ちなみにこの年のヤクルトのドラフト指名選手は土橋のほかにもギャオスの愛称で知られた内藤尚行(3位指名)や後に俊足を生かしたリードオフマンとして台頭する飯田哲也(4位指名)らが入団するという大当たりのドラフト指名となりました。

同期入団の2選手が2年目から一軍を経験し、3年目には中心選手となっていった中で、プロ入り3年目の時点で土橋の一軍通算出場試合数はわずか10試合と出遅れます。というのも、このころの土橋は自慢の打撃が湿りがちで、思うように成績を残せなかったことでいつしかイップスにかかってしまい、二軍でくすぶる日々を送ることになります。

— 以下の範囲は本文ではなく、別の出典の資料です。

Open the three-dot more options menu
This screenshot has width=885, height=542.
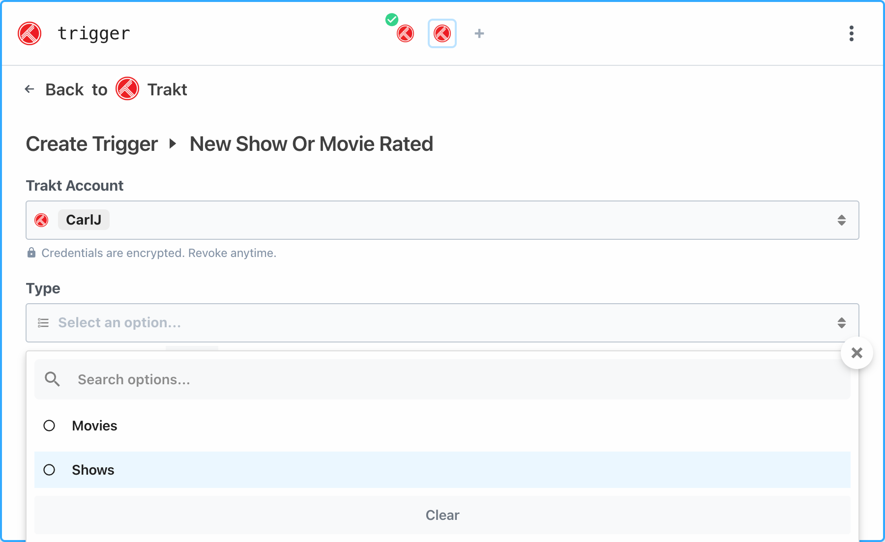[851, 33]
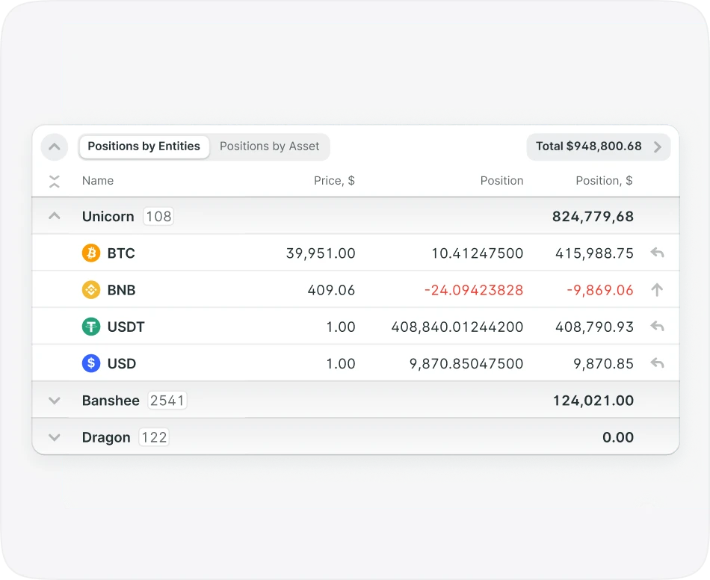Collapse the positions panel with round chevron button
Image resolution: width=710 pixels, height=580 pixels.
coord(54,146)
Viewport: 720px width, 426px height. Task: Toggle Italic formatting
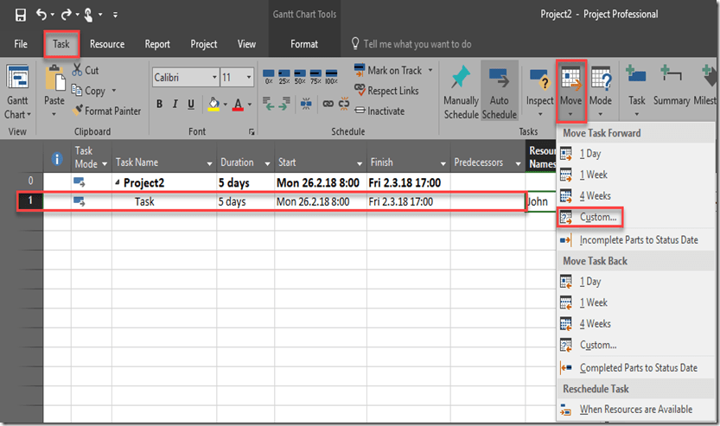pos(176,105)
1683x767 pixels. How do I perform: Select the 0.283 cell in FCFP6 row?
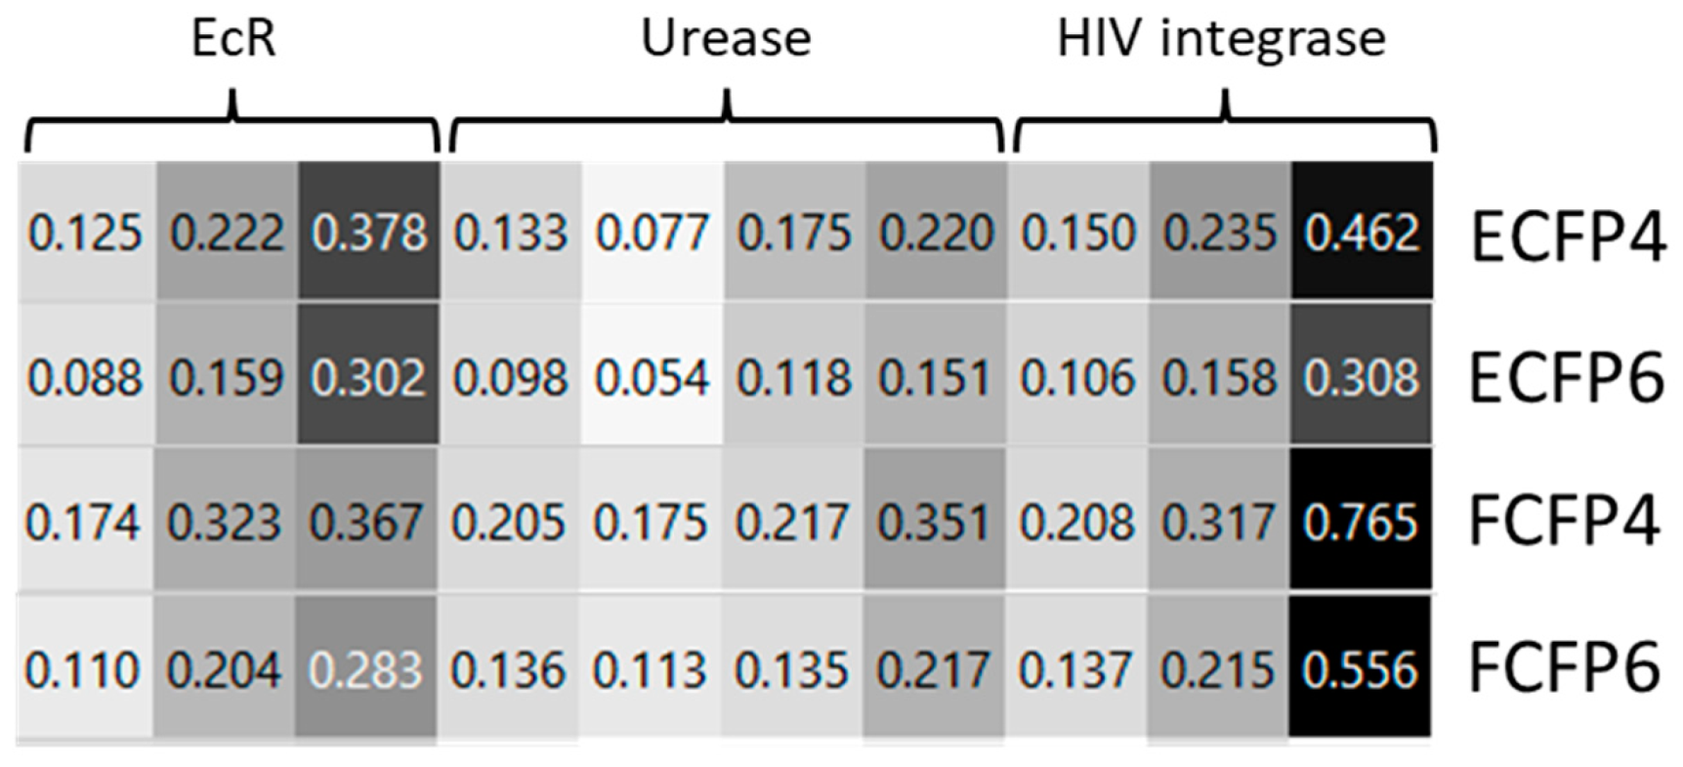coord(366,669)
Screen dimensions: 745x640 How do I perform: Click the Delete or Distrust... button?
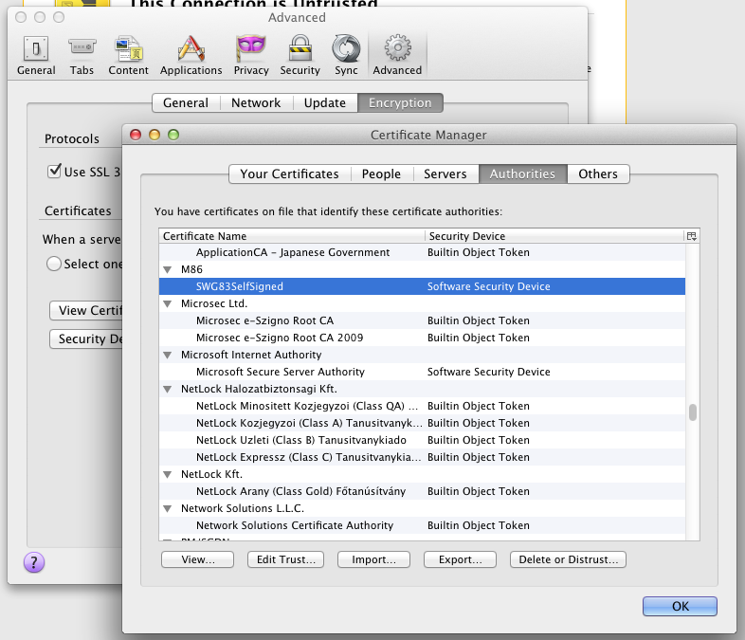[x=568, y=559]

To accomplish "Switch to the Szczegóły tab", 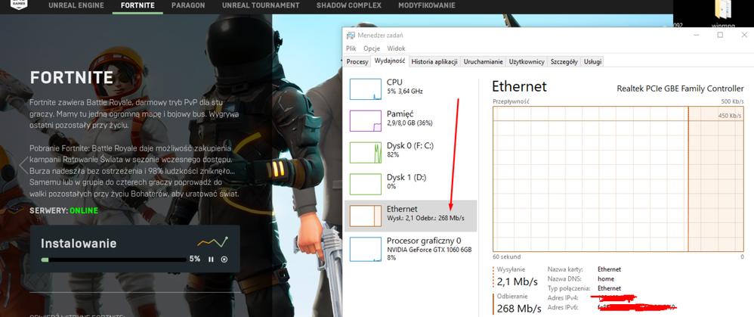I will click(x=564, y=62).
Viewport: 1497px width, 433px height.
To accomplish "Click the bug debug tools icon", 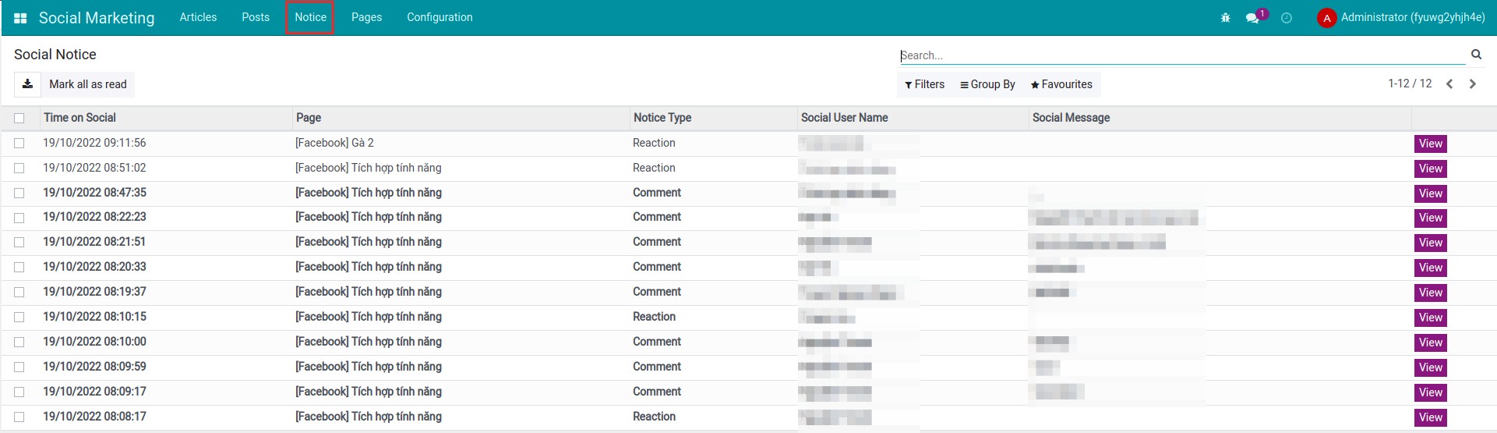I will [1225, 18].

土橋のイップスを克服させるため、監督に就任して2年目を迎えた野村は土橋をそれまで守っていた内野ではなく、あえて外野へコンバート。送球面で苦しんでいた土橋にとって大きなモーションで送球する外野守備はイップスを克服するのに効果抜群。いつしか土橋は堅実な外野守備に加えて、勝負強い打撃で存在感を示すようになり、一軍に定着するようになりました。
 

徹底した右打ちで裏MVPの賛辞を得る

外野守備が板についてきた1994年、土橋に転機が訪れます。前年にセカンドを守っていたハドラーが退団し内野の一角が空いたことで、熾烈なレギュラー争いが展開されましたが、セカンドのレギュラー候補の選手は軒並み定着できず、リーグ3連覇を目指したチームも勝率5割を行ったり来たりという煮え切らない状況でした。そこで6月からは土橋がセカンドにコンバートされて起用されるようになりました。

これまでライトを守ることが多かった土橋ですが、それまでの3シーズンで捕殺はわずか9と外野手として肩はあまり強くなかったため、完全なレギュラーに定着できずにいましたが、本職の内野守備に戻ったこと、さらに高校時代からの持ち味である長打を捨てて右打ちに徹底するチームバッティングを重視するようになったことでチームに欠かせぬ存在に。自身初となるシーズン100試合以上の出場を果たすなど、レギュラーの座を勝ち取りました。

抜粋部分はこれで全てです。